The French playwright and novelist associated with Theatre of the Absurd, Genet had a controversial background. He himself was an outsider, a homosexual who started his life as a petty thief, was imprisoned, and corroborated his image as an outlaw until he befriended Jean Cocteau, who admired his writing. Genet once said: "I recognise in thieves, traitors and murderers, in the ruthless and the cunning, a deep beauty – a sunken beauty."

The directors' decision to convert chunks of Genet's original prose into rap lyrics is an attempt to modernise the play and make it more accessible to an audience that the company hope will include young people.

"One of the problems with the play is if you're performing it as written in English, it comes across as quite stilted. By putting it in the style of big poems and putting it to hip-hop music, it allows it to stand up and have a voice in a contemporary style," Excalibah explains.

While the style has been changed, all of Genet's original themes and ideas and the imagery have been retained in this production. The directors set about securing a "combination of marrying the ideas and images that Genet had with a modern black consciousness," says Excalibah. "It is a play fuelled by anger about what whites did in Africa over 400 years. For me, being a musician and knowing hip-hop has a big angry thrust to it and now grime, it's about marrying it. They go together quite well."

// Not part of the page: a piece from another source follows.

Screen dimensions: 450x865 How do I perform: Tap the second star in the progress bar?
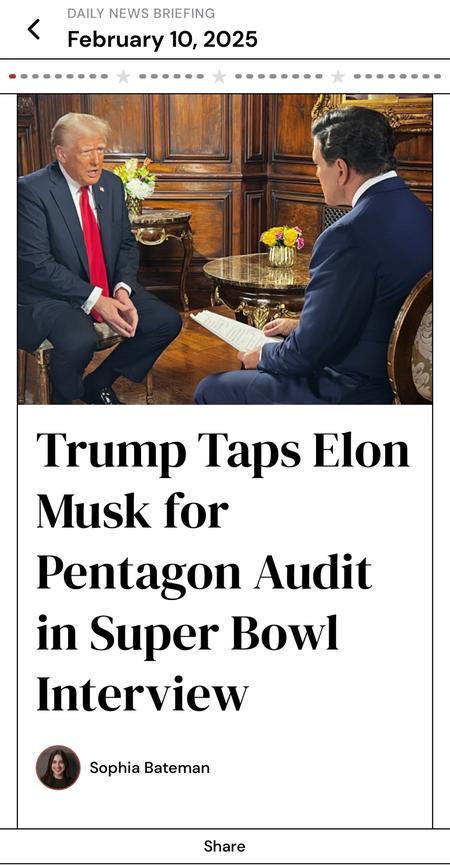coord(219,76)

Although the whiting-up, as stipulated in Genet's stage directions, is only a minor part of the play's controversy, it does come as a shock for the spectator. For one of the actors, Carl Ramsey, who forgot to remove the white, before picking up his children, recalls how he managed to "freak out" his son.

"I still think there's something about colour", he says. Playing the Judge, Ramsey, who was also taken on as lyrical adviser, describes how he whites up, decks tights, britches, and coat of a judge and stands up feeling hugely "powerful" and respected in his new regalia.

"It can completely transform how people receive you", he says. "Where else would a young black man of 30 put on a judge's costume? These are the people who put a lot of guys that look like me behind bars," he says. "All it does is flag up questions about how you view yourself in the context of black and white. It makes you question the whole dynamic of race."

There is much humour in the play – vivacious actress-cum-comedian Tameka Empson who stars in the television comedy Three Non Blondes and who was nominated for an Olivier award for her role in the Big Life – plays the Queen. "Tameka is playing the Queen so there's no way it wouldn't be funny. The Queen ends up on stage thinking she's ended up in safari in Africa!" says Excalibah.

In one scene, Empson as the Queen converses with characters holding mics as they perform hip-hop lyrics. And there are some similarities drawn between the blunders of the play's Governor General – the first character to speak onstage – and Prince Philip.

However, the directors took out Genet's original subtitle for the play – "A Clown Show" – to avoid trivialising the subject matter.

Stratford is in the London borough of Newham, which proportionately has Britain's highest non-white population. And the stereotypes do still exist today. The arts – especially the theatre – are still considered to be a very white middle-class hobby.

In Britain's most multi-cultural and ethnically diverse city, London, of the top 10 cultural attractions, none have directors from ethnic minorities, while a smaller proportion of Britain's non-white population visit cultural institutions (for example during the past year just 5 per cent of the Tate Modern's visitors were from black or ethnic minorities).

Excalibah points out that of the vast cast for Lord of The Rings, the largest cast playing at the moment, not one of the actors is black. " The only plays about black issues are put on in October – and that's just in London. Once you leave the city there are no black productions."

"The fact is, within the law, the military, in the royal family, you have these clichés and stereotypes. It throws the ideas out there. It's amazing for me that a play written in 1958 can be relevant today, and upsetting to me that it's more relevant today."